Commenting on the issue, Alliance Environment Spokesperson Anna Lo MLA stated "Chewing Gum is rightly seen as a scourge for Town Centre's across Northern Ireland. Many Town Centre's have recently been revitalised through new pavements and street furniture but are now fast being destroyed due to chewing gum and other litter which degrades the beautiful surfaces just laid.
Whilst we can debate whether funding should go towards prevention or clean-up it is clear that concerted action is needed to tackle this sticky problem. The voluntary regulation regime needs tightened up without delay whilst consideration is given concerning whether a Chewing Gum Tax is practical and necessary. No longer should Northern Ireland be denied a voice at the Chewing Gum Action Group. Valuable lessons can also be learnt concerning how Ireland have approached the issue".
Commenting on the tax raising implications, Alliance MP Naomi Long stated "After thoroughly researching the matter it remains unclear whether Northern Ireland Assembly would have the power to raise a specific levy on Chewing Gum products to cover prevention and clean-up costs. I have therefore tabled a question to HM Treasury in an effort to establish if any legal basis exists for a tax and, if not, whether Northern Ireland can be offered a place at the Action Group table".

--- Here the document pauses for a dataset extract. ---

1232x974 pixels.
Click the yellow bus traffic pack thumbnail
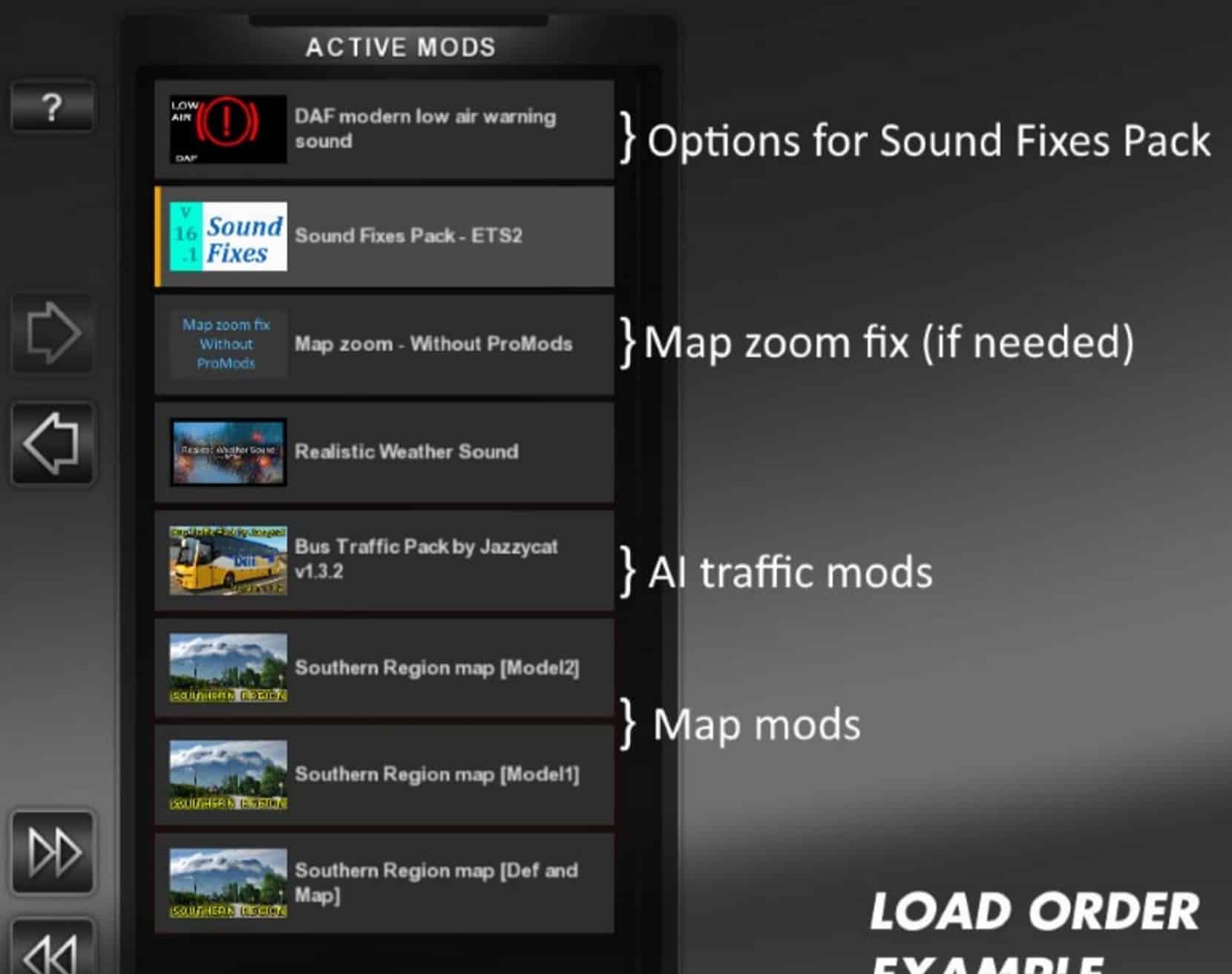228,560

Concluding, North Down Alliance Councillor Andrew Muir stated "With clean-up costs in North Down potentially in the region of £22,000 each year and both Bangor and Holywood Town Centre's due to receive new pavements and public realm schemes in the near future I am most concerned that Northern Ireland lacks the necessary powers to tackle this problem.
With North Down Borough Council facing the prospect of having to pass on the £22,000 clean-up costs to the rate payers once each Town Centre is spruced up action is urgently required. No longer should chewing gum companies be able to cream a nice profit each year whilst rate payers suffer the financial burden of removal.
I welcome the support offered from the Association of Town Centre Managers toward some form of tax on gum to help fund a clean-up and look forward to hearing the views of Minister Attwood on the issue."